En tant qu’artiste c’est bien sûr mon passage à Weta FX. C’est un rêve de gosse que j’ai eu la chance de pouvoir cocher. En tant que Superviseur le point culminant c’est ce que je vis en ce moment.
C’est finalement rassurant, car cela veut dire que ce n’est pas terminé !
- Quel est le plan dont tu te souviendras toute ta vie ?
Je pense à 2 plans dans “Océans”.
Le premier est un plan où une baleine sort de l’eau est glisse au raz de la caméra. Le plan a été tourné dans un “champ de baleine” avec 2 bateaux lié par une grue. Malheureusement, le jour où une baleine se décide à passer entre les bateaux, le soleil est derrière et l’ombre de la grue s’étant sur toute la peau de l’animal. Aujourd’hui ce shot serait considéré comme facile avec les outils de SmartVector ou autre technologie. Mais en 2009, nous avions dû tout réinventer : à l’aide d’une roto animation de la baleine, sur laquelle on a projeté, puis backé le shot. On a ensuite analysé chaque image pour retrouver les patterns de peau sans l’ombre et recréer la texture “à l’identique” et créer un patch CG. Il était primordial pour le couple de réalisateur de garder le plus de live possible.
Dans le même film il y a un plan d’un grizzly qui pêche un saumon. Sauf qu’arrivé à l’aéroport, un douanier Canadien a trouvé de bon ton de passer la bobine au rayon X, puis d’entrouvrir le couvercle protecteur… pour vérifier. Résultat, un voile mouvant d’un micro-grain rouge qu’il a fallu isoler et restaurer. Pour ces 2 cas il y avait une vraie stratégie innovante à mettre en place, rentrer un peu dans “le cœur du pixel”.
- Qui t’inspire ?
Adolescent j’avais des poster Rick Baker dans ma chambre. Encore aujourd’hui ce sont ces personnes qui m’inspirent. Backer, Winston, Dykstra, Murren, Tippet, Dick Smith, Ray Harryhausen, Alexeif, Georges Méliès, Robert Houdin!

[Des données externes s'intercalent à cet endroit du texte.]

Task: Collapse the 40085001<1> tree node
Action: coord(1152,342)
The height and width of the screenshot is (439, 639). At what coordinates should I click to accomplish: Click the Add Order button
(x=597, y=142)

Des individus autant artistes que technicien et qui ont su repousser les limites.
J’ai parfois pensé que j’étais né trop tard, qu’ils avaient déjà tout inventé. Mais le temps-réel ou les nouveaux défis technico-éthique que pose l’IA montre qu’il y a encore plein de terrain à explorer, comprendre, modeler.
- Quel est ton film préféré ?
The Fountain de Darren Aronofsky. Il y a tout ce qui fait le cinéma.
Ce film est à la fois un film indépendant, et un monument des effets visuels.
Il mélange un nombre incroyable de technique mais le tout est avant tout au service d’un propos et d’une histoire magnifique. La musique est incroyable. Les temps morts du montage en disent plus que n’importe quelle séquence.
Et il y a ce plan incroyable de la renaissance où tout est là. Si je devais résumer le cinéma en 1 plan ce serait celui-ci. L’image et la musique au service du propos.
- Quel est ton film MPC préféré ?
Comme beaucoup je pense que c’est le Livre de la Jungle, car il a été un vrai tournant pour MPC. Notamment sur le plan des créatures. Il a établi un nouveau standard que Le Roi Lion a poussé encore plus haut quelques années après. Lorsque les clients viennent nous trouver, ce sont ces films qu’ils ont en tête. Nous devons donc toujours les prendre comme point de départ car il est impossible de rendre une copie “moins bonne”. C’est très challengent au quotidien.